Выживших лошадей оказалось легко собрать. Возможно, они боялись оказаться в одиночестве в диких местах, как и я, но все три осторожно вернулись на дорогу вскоре после того, как мы там собрались. Мы решили ехать дальше по дороге, только чтобы убраться подальше от останков нерождённого. Мы их уже не видели, но они были близко, и идея спать рядом с ними не нравилась никому из нас.
– Залезай. – Я поднял Хеннана назад, на Убийцу, отметив, насколько тяжелее стал парень. Я пустил жеребца шагом, отводя его от лошади Кары. – Тихо. И не кусаться, а то сменю твоё имя на Дезертир.
Пару минут спустя мы добрались до останков кардинальской процессии. Дорога была похожа на склеп – мостовую на сотню ярдов украшали части людей, которые нерождённый не успел в себя вобрать. Снорри сжал ладонь на орихалке и скрыл от нас худшее.
– Погодите. – Я выпрямился, когда мы добрались до разломанных останков паланкина кардинала Гертруды. – Дайте мне минутку. – Я соскочил с седла и вспомнил, как сильно у меня всё болит. Осторожно переставляя ноги, я добрался до обломков, не вступив ни во что, когда-то бывшее человеком. Я перевернул несколько кусков побольше, поднял несколько щепок, и наконец нашёл то, что искал. Стёр трупную кровь с рук и вытащил кардинальский багаж к остальным.
– Всё надеешься найти печать? – спросила Кара.
– Это была приманка. Принц оставил бы её себе, если бы эта ловушка не сработала. Но он не стал бы держать её при себе, или у кого-то из своих мертвецов.
– Он убил их всех, просто, чтобы заманить тебя в ловушку? – Спросил Хеннан, неуклюже сидя на спине Убийцы.
– Может, ему это даже понравилось. К тому же, это хорошее прикрытие – поднять мертвецов и ехать по главной дороге. Кто остановит кардинала? И нерождённый знал, что мне понадобится что-то вроде… этого! – Я вытащил печать из плотно упакованной пурпурной ризы. – Если уж я надеюсь пережить встречу со своей сестрой. – Я повернул её в руке: кубический дюйм серебра, витиевато украшенный с четырёх сторон, переходящий в кольцо на пятой, и с вырезанной печатью на шестой. Прижав такую печать к остывающему воску, можно отдать приказ сжечь еретика, основать монастырь или причислить грешника к лику святых. Я примерил кольцо на безымянный палец левой руки. К счастью кардинал Гертруда была женщиной выдающихся объёмов и с толстыми пальцами. – И конечно вишенкой на вершине этого маленького плана было то, что угроза наличия папского инквизитора – с их известным отношением к еретикам, – скорее всего означала, что я покажусь здесь один.
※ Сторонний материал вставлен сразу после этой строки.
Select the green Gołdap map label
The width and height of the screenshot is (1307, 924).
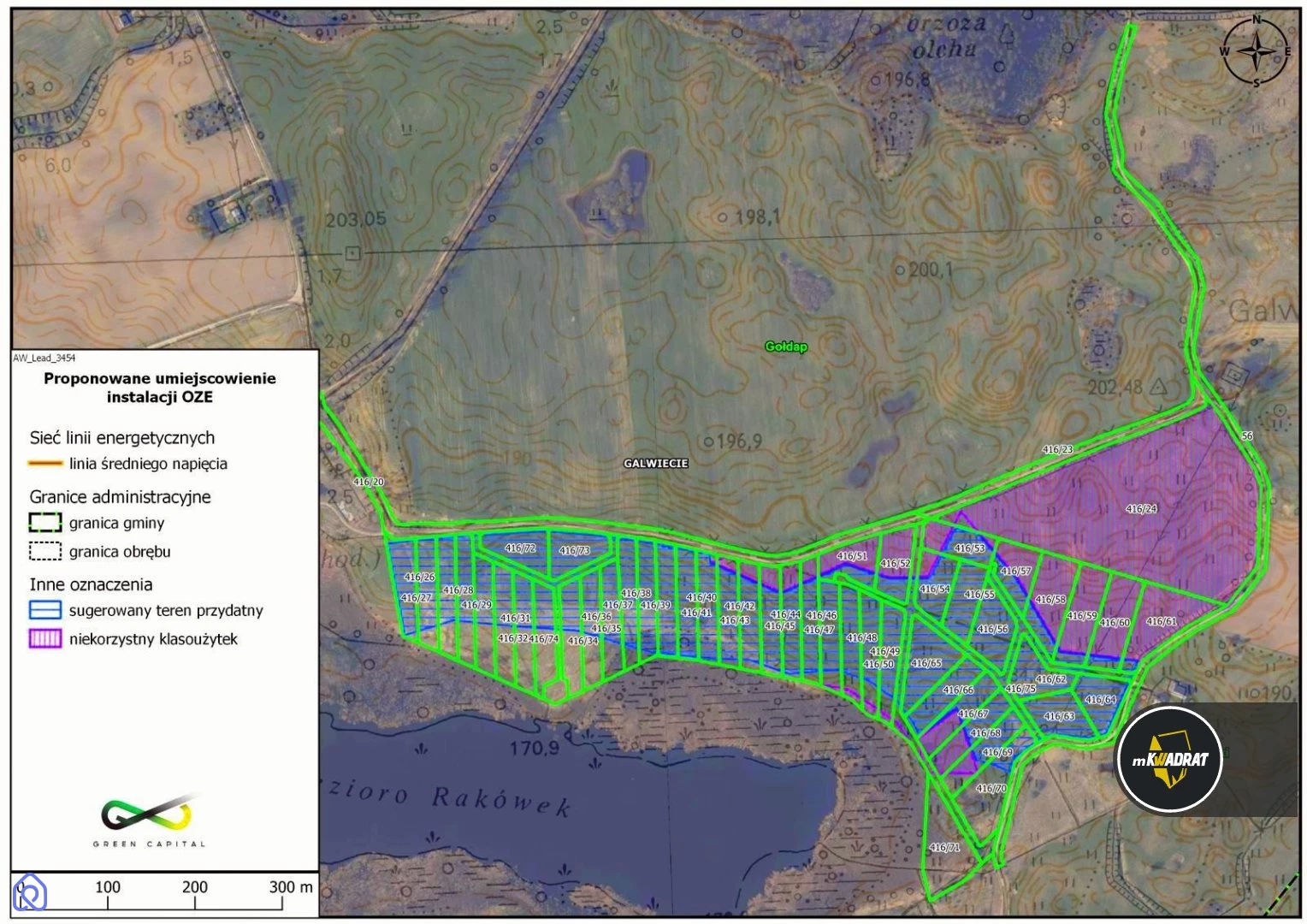785,346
Я встал, отбросив сумку, не найдя больше никаких кардинальских атрибутов. Возможно, я присвоил бы золотые распятья, если был бы один, да даже и в присутствии неверующих – но вряд ли сто́ит раздражать Всемогущего, когда направляешься к Ошиму.
– Этот добрый малый спас меня. – Я похлопал Убийцу по плечу. – Ну, ещё и ты, Снорри, и Баракель.
Кара кашлянула в кулак.
– И Кара. Да и Хеннан тоже, наверное. И остальные лошади. – Я уставился на неё, чтобы понять, довольна ли она. – В любом случае, если б Убийца не умел так хорошо удирать, то герой перевала Арал почил бы здесь в липкой бозе.